Abstract
Step down unit is being introduced in tertiary care hospitals as an alternate to intensive care/high dependency unit for patients who are relatively less sick but not fit enough to be shifted to ward. Being a third world country, our tertiary care hospitals face a serious turmoil regarding patient turn over especially pediatric patients from different part of the country. Pediatric patients make about 1/3rd of the patients being managed in our setups.
With our intensive care units fully packed leading to the exhaustion of resources, the idea of step-down unit comes as a relatively cost effective and human resource friendly alternate. Step down units for a pediatric surgery facility as our setup holds an especially important place as these units specialize in dealing with post-operative patients not requiring intensive ventilatory support. Also worth mentioning is that the active resuscitation of pre-operative patients can be easily done in these setups if only one organ system is involved.
Not long ago in 1968, Gotsman and Schrire introduced the concept of step-down units for cardiac patients no longer needing invasive mechanical ventilation but were not stable enough for general ward. If we take the example of the model being followed in England by NHS, the categories range from 0 – 3, 0 being general ward, 3 being the intensive care unit.
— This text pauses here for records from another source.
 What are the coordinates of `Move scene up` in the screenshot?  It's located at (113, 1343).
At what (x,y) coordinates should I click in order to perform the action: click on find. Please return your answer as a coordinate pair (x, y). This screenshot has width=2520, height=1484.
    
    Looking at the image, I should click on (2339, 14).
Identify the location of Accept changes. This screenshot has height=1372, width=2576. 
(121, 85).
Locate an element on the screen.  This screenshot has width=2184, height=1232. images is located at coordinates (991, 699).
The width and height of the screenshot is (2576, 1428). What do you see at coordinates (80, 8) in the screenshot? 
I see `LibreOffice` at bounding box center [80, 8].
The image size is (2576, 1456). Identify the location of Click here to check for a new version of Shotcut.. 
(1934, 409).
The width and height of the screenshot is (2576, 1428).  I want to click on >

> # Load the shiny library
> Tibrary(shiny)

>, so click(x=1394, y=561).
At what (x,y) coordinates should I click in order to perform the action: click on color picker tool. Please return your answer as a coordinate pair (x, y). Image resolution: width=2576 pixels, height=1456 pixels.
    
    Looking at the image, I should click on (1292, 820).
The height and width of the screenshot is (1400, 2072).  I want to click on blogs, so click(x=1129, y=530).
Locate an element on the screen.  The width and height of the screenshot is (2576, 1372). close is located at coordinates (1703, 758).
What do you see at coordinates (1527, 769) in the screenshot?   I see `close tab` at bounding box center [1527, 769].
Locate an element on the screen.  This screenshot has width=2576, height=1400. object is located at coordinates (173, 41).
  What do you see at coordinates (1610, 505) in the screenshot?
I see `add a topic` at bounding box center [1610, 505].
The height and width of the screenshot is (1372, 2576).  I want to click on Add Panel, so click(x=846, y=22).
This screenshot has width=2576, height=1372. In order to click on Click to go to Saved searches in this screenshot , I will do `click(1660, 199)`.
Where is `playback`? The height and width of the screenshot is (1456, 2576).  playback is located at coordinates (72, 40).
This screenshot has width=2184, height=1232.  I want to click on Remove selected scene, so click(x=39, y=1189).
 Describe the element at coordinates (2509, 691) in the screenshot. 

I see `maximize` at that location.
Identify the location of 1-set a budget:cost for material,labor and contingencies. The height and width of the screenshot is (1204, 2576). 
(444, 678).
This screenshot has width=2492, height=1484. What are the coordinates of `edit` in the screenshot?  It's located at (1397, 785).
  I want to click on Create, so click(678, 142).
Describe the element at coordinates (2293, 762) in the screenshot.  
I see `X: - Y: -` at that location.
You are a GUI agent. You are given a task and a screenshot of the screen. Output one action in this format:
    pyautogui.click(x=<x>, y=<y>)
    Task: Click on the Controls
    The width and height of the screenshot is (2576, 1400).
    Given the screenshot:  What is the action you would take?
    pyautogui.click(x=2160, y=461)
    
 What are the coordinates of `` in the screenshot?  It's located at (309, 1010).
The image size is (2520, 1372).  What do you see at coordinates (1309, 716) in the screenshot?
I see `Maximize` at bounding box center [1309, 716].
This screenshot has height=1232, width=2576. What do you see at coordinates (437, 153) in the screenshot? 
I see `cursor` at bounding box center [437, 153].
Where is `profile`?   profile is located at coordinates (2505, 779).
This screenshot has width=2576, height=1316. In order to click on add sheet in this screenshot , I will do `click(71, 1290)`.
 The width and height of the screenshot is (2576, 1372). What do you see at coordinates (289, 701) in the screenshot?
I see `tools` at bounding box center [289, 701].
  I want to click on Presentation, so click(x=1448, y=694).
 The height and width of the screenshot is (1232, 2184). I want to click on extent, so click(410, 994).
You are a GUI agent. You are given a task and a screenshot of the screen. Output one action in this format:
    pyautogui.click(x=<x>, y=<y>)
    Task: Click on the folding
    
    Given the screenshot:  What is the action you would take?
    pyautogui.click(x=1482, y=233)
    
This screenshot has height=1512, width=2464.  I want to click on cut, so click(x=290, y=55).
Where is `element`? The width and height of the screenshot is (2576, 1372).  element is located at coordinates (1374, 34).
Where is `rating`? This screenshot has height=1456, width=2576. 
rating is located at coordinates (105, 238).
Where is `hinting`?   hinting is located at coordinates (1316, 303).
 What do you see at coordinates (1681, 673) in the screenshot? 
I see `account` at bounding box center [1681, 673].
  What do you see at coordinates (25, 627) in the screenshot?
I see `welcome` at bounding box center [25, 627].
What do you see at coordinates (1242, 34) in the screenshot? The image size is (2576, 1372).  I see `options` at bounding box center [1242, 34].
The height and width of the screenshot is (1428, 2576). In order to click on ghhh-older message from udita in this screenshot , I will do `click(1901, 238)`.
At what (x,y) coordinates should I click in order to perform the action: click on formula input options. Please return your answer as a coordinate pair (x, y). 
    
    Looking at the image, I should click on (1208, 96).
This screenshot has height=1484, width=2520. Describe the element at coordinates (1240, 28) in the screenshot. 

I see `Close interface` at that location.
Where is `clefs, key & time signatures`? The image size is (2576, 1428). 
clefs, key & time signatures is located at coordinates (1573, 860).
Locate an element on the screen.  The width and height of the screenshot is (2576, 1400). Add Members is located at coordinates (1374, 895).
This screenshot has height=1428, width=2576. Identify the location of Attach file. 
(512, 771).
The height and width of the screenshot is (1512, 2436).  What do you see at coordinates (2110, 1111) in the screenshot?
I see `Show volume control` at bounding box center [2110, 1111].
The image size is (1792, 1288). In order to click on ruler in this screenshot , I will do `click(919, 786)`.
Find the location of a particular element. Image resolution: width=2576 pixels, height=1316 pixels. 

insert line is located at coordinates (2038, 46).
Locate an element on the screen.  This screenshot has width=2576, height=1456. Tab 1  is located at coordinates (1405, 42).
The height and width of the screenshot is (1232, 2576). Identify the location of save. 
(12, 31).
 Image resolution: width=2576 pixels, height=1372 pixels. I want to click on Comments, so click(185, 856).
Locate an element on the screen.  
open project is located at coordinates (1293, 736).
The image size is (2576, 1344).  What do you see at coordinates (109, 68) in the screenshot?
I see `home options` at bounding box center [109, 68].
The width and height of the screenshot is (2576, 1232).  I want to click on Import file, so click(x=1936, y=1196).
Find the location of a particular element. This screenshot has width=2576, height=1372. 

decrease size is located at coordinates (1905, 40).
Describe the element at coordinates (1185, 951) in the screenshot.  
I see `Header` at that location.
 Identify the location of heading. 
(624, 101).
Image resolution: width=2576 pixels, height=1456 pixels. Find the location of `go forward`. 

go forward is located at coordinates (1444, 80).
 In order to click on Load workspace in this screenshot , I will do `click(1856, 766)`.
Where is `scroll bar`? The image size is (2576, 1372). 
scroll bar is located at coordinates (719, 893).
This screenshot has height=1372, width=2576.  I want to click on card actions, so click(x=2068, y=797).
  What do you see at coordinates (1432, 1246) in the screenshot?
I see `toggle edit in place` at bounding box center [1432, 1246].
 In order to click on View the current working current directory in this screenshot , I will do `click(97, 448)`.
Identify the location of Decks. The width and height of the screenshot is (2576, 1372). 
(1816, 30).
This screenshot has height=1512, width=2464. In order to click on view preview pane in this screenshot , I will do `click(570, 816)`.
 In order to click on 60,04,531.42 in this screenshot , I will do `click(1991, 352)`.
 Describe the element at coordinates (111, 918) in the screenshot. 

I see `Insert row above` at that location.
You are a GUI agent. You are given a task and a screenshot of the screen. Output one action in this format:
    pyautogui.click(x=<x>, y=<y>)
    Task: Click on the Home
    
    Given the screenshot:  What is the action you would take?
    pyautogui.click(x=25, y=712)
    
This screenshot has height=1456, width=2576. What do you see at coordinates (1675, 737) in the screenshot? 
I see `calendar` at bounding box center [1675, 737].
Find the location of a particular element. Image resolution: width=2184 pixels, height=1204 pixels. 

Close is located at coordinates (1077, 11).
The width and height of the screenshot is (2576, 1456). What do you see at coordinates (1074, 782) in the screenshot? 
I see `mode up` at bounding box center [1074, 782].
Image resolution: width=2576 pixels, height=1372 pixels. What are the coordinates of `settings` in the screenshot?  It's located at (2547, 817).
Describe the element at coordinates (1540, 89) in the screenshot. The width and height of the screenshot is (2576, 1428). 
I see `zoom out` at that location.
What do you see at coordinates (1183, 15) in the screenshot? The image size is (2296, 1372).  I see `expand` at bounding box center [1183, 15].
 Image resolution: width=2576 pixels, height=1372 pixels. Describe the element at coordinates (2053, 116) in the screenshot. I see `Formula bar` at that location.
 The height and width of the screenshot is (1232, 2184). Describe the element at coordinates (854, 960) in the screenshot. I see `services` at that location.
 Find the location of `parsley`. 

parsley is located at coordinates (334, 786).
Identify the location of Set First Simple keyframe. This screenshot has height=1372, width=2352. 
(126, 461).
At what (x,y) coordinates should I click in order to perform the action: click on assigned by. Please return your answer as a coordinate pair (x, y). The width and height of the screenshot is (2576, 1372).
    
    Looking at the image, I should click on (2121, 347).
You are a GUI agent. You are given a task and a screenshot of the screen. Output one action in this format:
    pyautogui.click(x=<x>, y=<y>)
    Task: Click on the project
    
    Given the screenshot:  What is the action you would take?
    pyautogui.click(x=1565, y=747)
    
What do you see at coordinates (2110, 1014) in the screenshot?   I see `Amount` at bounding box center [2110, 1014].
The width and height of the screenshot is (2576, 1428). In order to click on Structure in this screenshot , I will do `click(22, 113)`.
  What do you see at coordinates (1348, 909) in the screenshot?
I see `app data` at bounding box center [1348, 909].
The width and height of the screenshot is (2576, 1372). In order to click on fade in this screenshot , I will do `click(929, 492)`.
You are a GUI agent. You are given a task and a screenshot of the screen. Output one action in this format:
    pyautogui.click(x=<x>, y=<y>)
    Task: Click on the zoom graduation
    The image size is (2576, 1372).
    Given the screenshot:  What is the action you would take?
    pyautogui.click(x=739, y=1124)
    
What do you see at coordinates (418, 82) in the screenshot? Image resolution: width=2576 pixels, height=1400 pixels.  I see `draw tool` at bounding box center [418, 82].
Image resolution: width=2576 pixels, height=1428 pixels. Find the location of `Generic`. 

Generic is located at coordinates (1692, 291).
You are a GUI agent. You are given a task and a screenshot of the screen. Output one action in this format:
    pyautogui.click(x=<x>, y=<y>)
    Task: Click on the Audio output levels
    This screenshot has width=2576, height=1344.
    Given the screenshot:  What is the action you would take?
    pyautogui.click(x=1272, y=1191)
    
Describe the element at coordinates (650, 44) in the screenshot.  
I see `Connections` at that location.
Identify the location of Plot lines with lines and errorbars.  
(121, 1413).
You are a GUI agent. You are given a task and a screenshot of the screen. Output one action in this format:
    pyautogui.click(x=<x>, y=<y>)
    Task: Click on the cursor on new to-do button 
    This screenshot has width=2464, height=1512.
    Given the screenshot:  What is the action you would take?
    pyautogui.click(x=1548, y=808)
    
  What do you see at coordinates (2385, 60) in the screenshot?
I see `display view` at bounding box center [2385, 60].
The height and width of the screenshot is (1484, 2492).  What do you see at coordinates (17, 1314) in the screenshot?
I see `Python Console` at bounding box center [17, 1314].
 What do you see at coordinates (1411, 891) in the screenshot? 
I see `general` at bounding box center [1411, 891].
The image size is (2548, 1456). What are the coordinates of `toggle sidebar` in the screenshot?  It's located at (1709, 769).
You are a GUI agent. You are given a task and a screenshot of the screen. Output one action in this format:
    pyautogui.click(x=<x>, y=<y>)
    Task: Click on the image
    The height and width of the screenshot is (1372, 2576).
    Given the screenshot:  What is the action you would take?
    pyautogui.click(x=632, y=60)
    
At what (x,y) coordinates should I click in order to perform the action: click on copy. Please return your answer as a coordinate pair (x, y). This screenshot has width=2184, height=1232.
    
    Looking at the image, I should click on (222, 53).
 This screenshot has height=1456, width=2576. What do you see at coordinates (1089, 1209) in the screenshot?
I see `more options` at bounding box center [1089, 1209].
In this categorization level 2 is being designated as Step down unit.
These units operate as a dynamic unit having the capability of being a step-up place for patients needing more intensive monitoring and level of care such as those to be shifted from ward or emergency department. On the other hand, it serves as step down unit taking patients from intensive care before shifting them to general ward. What is more interesting is the fact it can ideally be used to laterally transfer patients from operation theater replacing the need of post anesthesia care unit if the patient does not need invasive ventilatory support.
A recent study based in Aga Khan University Medical Centre; Karachi emphasized on the importance of step-down unit built in 1994 in the management of preterm babies. They concluded that stepping down the very low birth weight infants from intensive care to step down unit with their mothers being the primary care givers reduced the mean length of hospital stay from 34 to 14days, and out of 509 cases, 397 (75%) were successfully discharged while there was no significant difference in readmission rates.
Another review of 98 patients who underwent pediatric supraglottoplasty over the span of 5 years in tertiary pediatric referral hospital by Diane W.Chen concluded that 85% of the patients were managed in Step down unit whilst only 4% of the reintubation and were stepped up to ICU without further delay.
As described earlier that it is a cost effective and human resource friendly model as it the step-down unit doesn’t specifically need a designated separated area. These beds can be adjusted either with intensive care or general ward. And the nurse – patient ratio is 1:3 as compared to 1:1 in intensive care.
At the department of pediatric surgery, Holy Family Hospital, this unit model was followed using a public non profitable private partnership. This partnership was inspired by PPP(private public partnership) models being followed by different hospitals around the globe.
The Private finance initiative (PFI) in the United Kingdom follows Design, Build, Finance, Operate (DBFO) model which has been the primary means of financing major capital investments in the health, education and prison sectors during the past two decades.
Franchising is another PPP model followed in Sweden where either whole hospital or either one of the part of the hospitals are being managed by private contractors.
While another Al Zira model is a unique model in which a private institute is being held responsible for a definite set of population and in return for an annual per capita payment.